Beiden Listen wiesen zu diesem Zeitpunkt keine feste Verbindung auf.
Der Wahlvorstand trat 20 Minuten nach Ablauf der Einreichefrist am 17.11.1995 (um 18.50 Uhr) zusammen und wies mit Schreiben vom gleichen Tage die eingereichte Vorschlagsliste der Beteiligten zu 1) bis 19) mit der Begründung zurück, die Wahlvorschlagsliste und die Liste der Stützunterschriften bildeten keine zusammenhängende Urkunde mit der Folge, daß der Wahlvorschlag unheilbar ungültig sei (Bl. 27 d. A.).

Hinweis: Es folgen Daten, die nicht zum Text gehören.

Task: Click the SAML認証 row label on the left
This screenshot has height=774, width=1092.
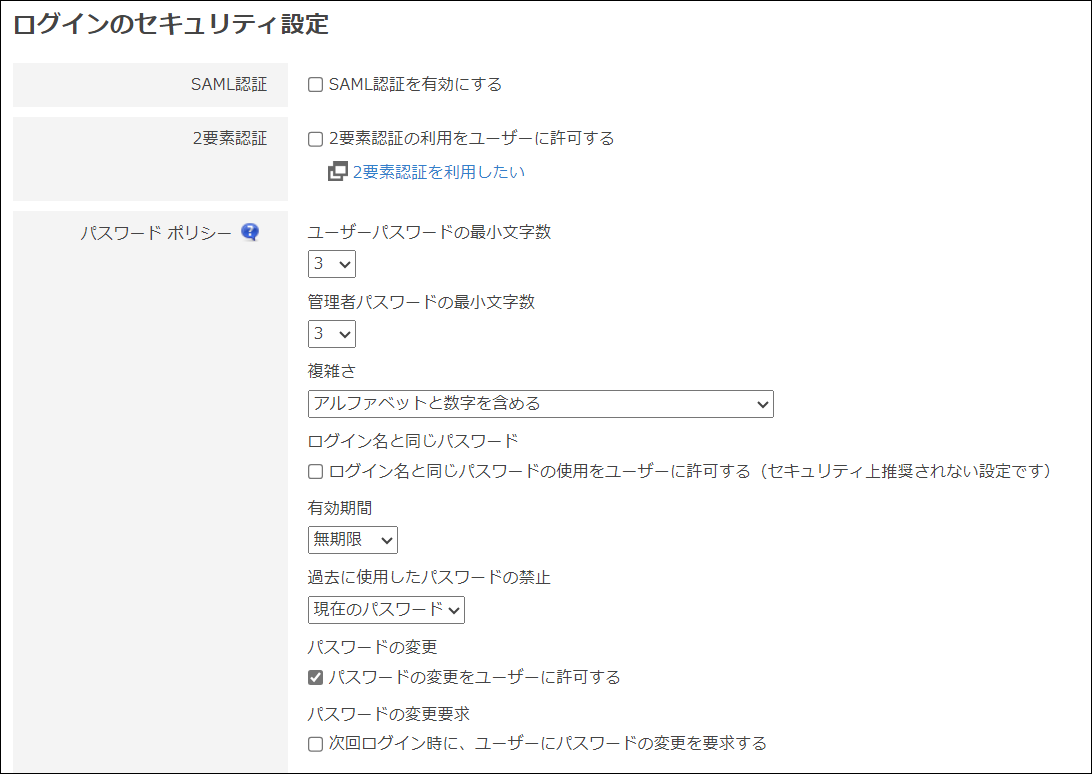Action: coord(229,85)
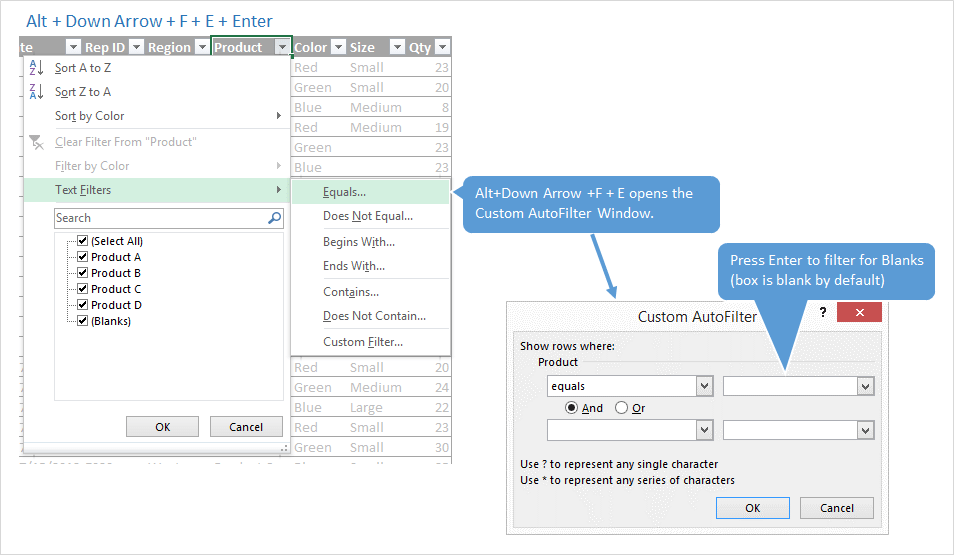
Task: Click into the Search text field
Action: (158, 218)
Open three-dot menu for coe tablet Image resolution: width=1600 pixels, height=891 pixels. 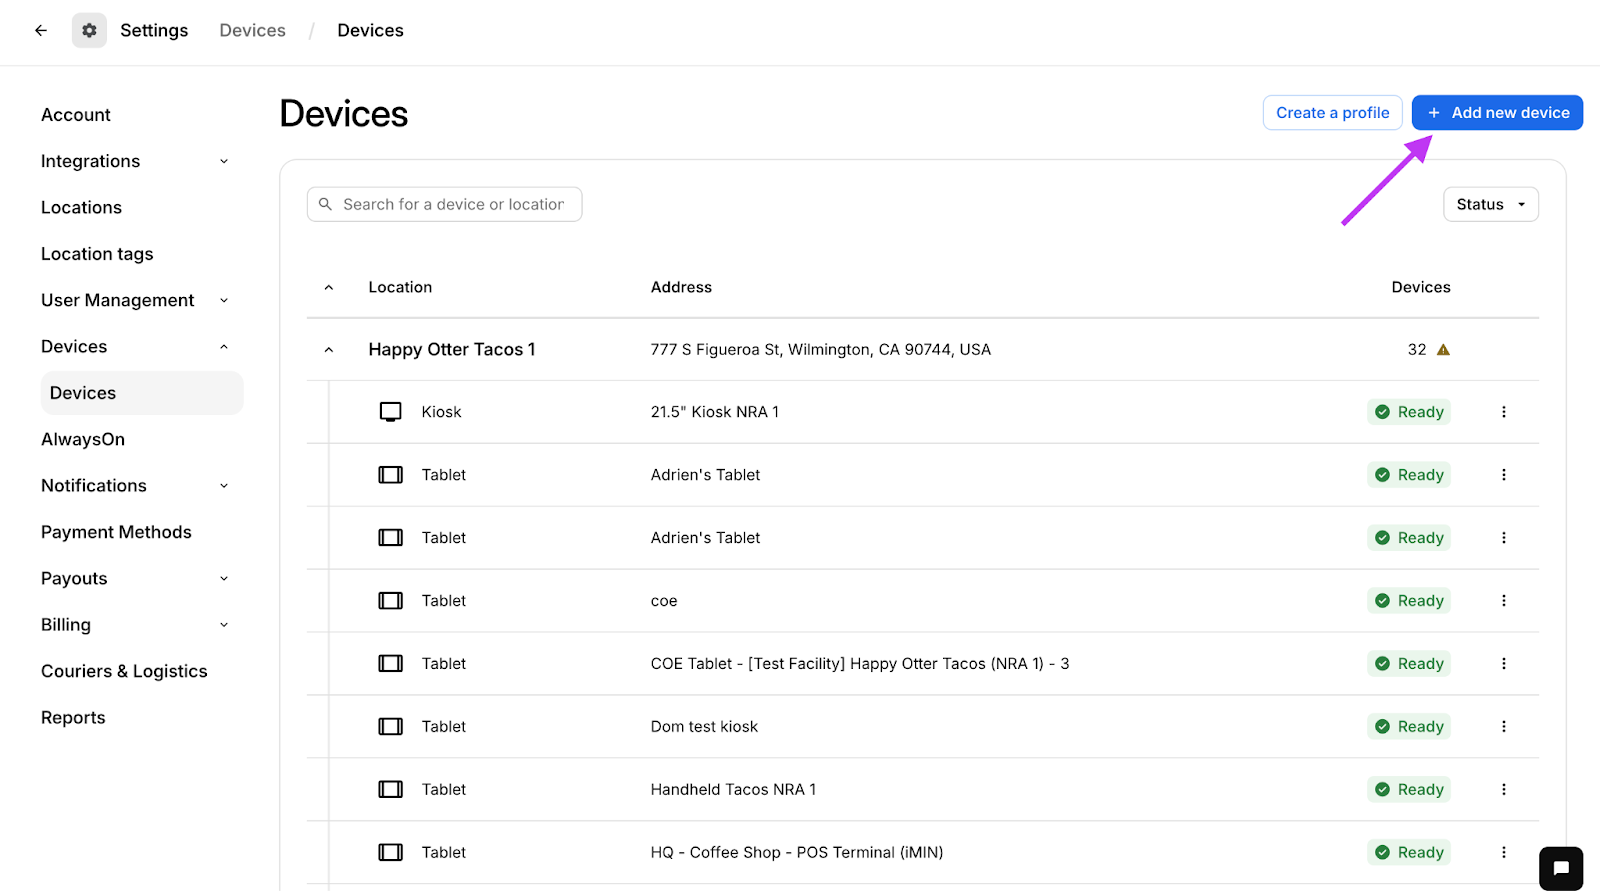click(x=1503, y=601)
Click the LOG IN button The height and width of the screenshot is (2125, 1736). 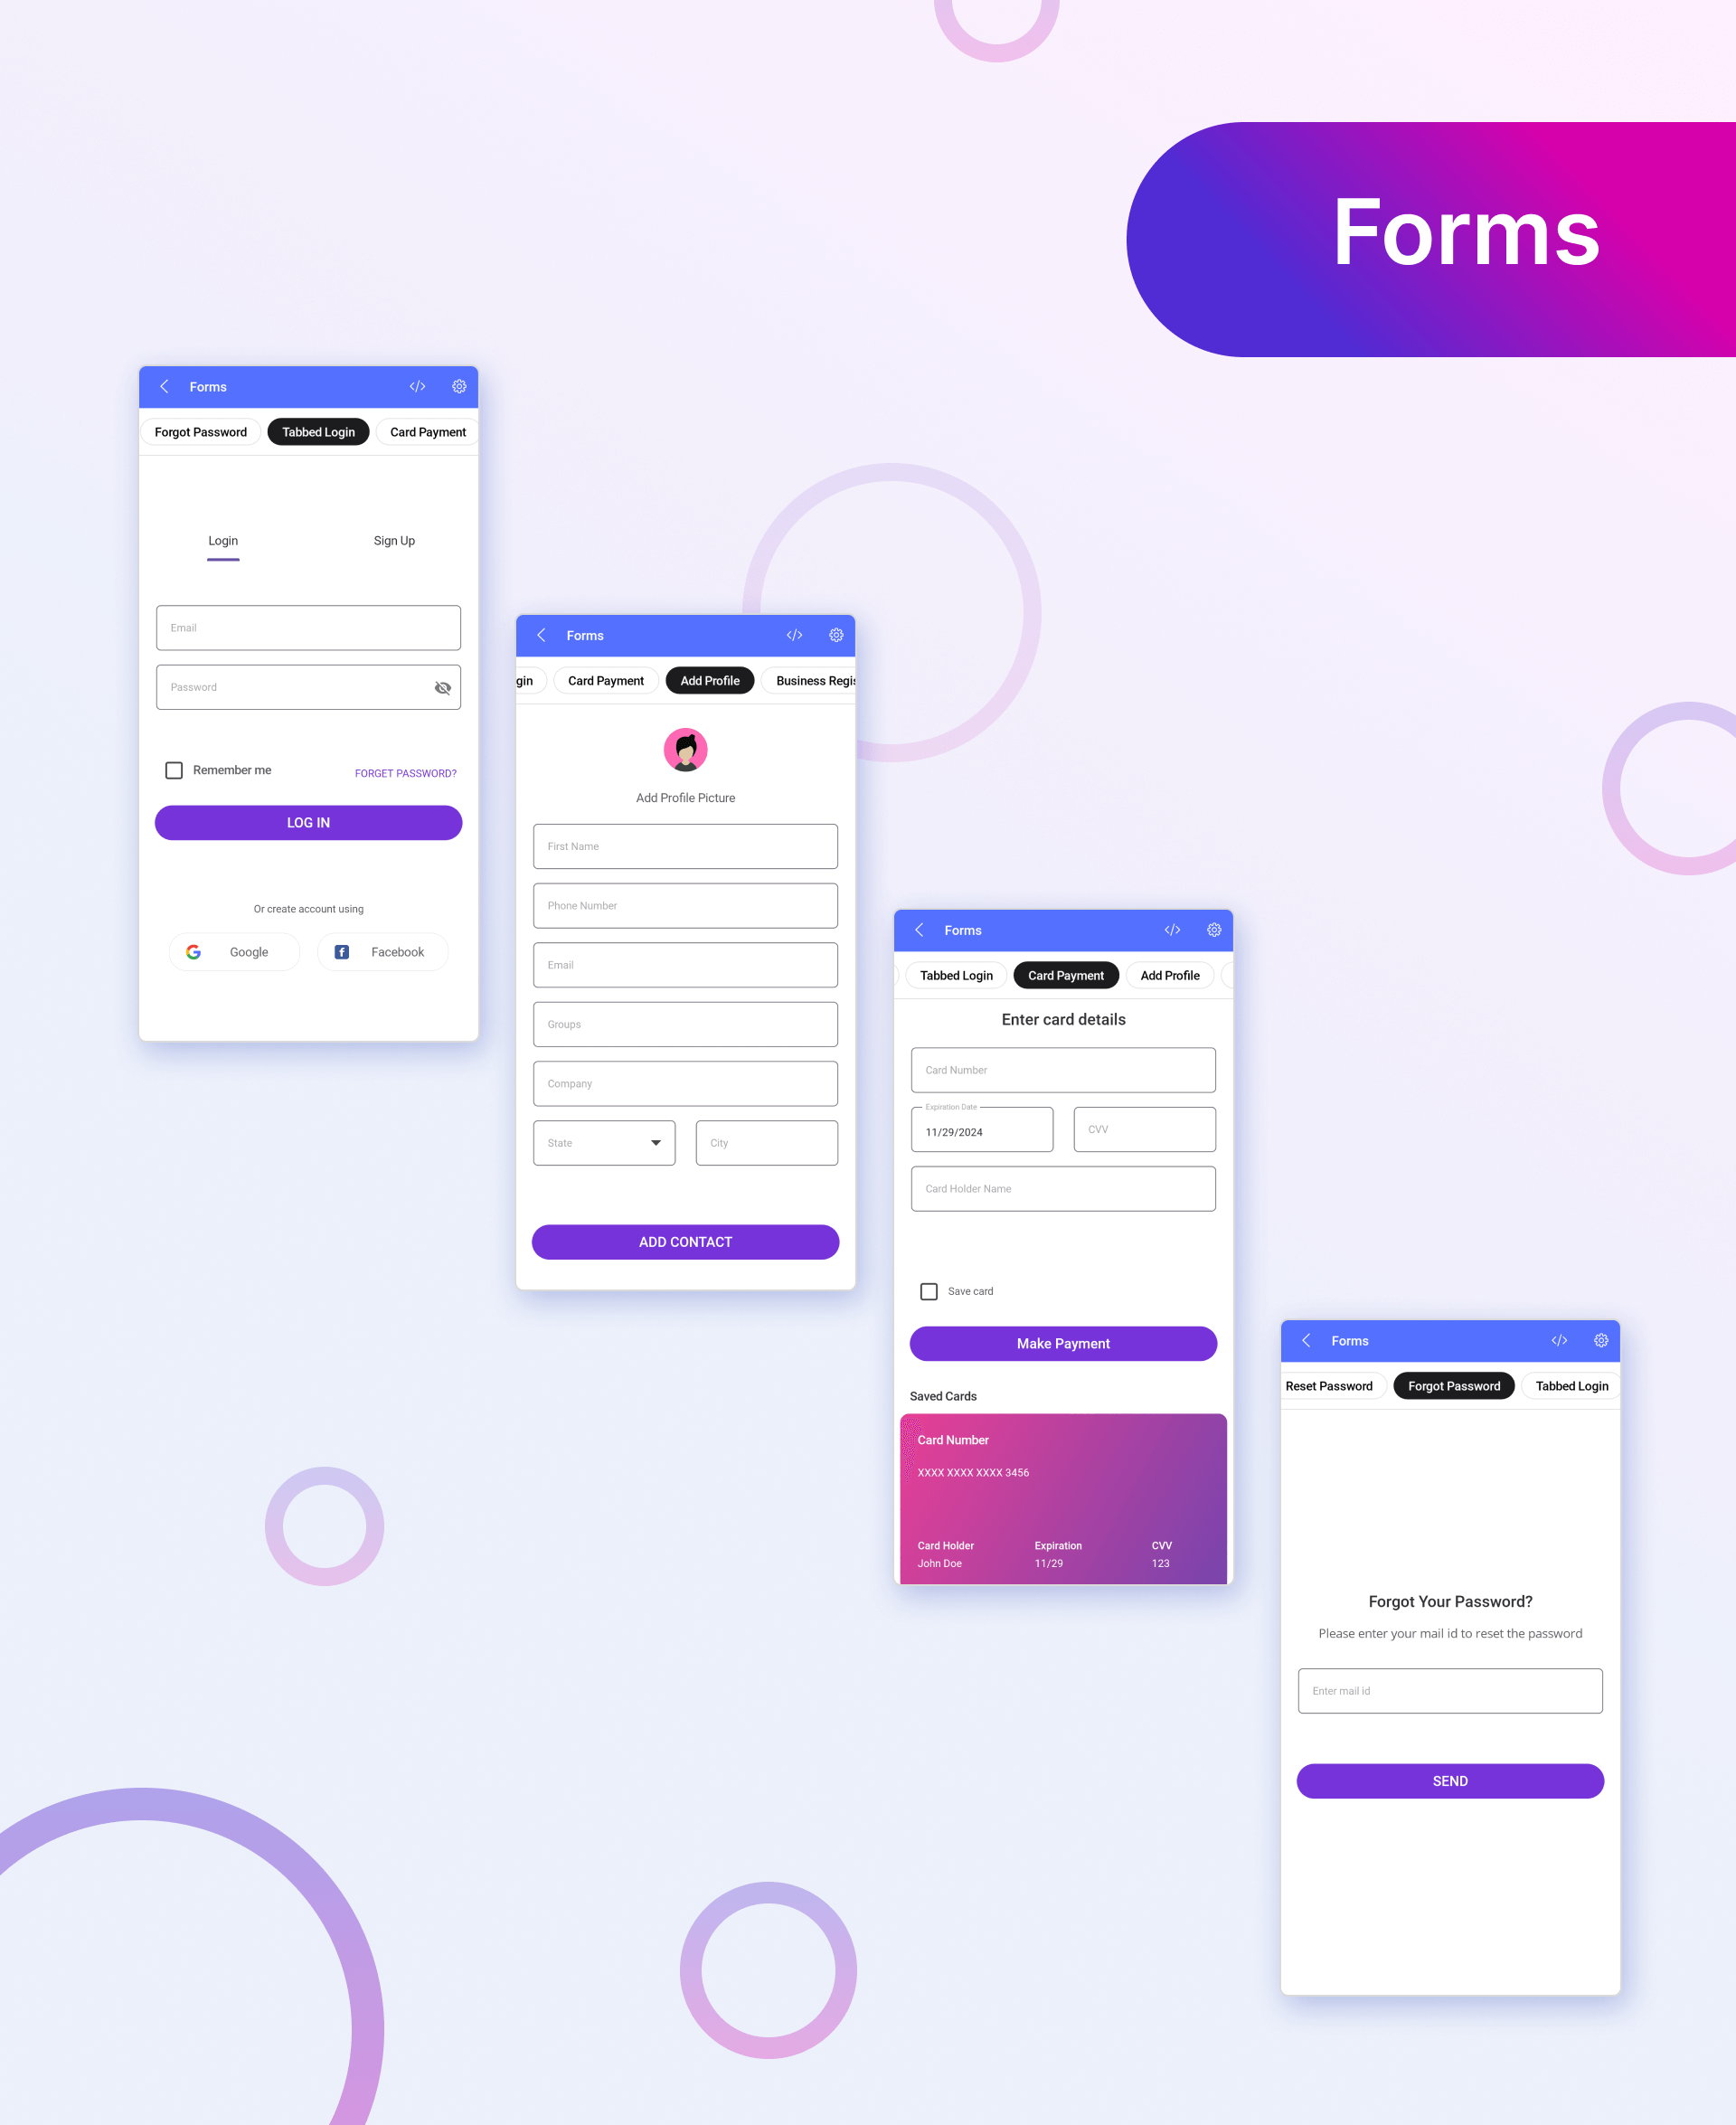click(x=308, y=823)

Mit Antrag auf Erlaß einer entsprechenden einstweiligen Verfügung vom 23.11.1995 haben die Antragsteller sinngemäß begehrt, den Wahlvorstand zu verpflichten, sie als Wahlbewerber zur Betriebsratswahl zuzulassen.
Das Arbeitsgericht hat diesem Antrag mit Beschluß vom 07.12.1995, für dessen Begründung auf Bl. 42 – 45 s. A. verwiesen wird, den Erfolg versagt.
Hiergegen wenden sich die Beteiligten zu 1) bis 19 mit der am 18.12.1995 beim Hess. Landesarbeitsgericht eingereichten Beschwerde. Sie meinen, im Streitfall sei jedenfalls – entgegen der Ansicht des Erstgerichts – nicht entscheidend, daß beide Listen nicht fest miteinander verbunden gewesen seien.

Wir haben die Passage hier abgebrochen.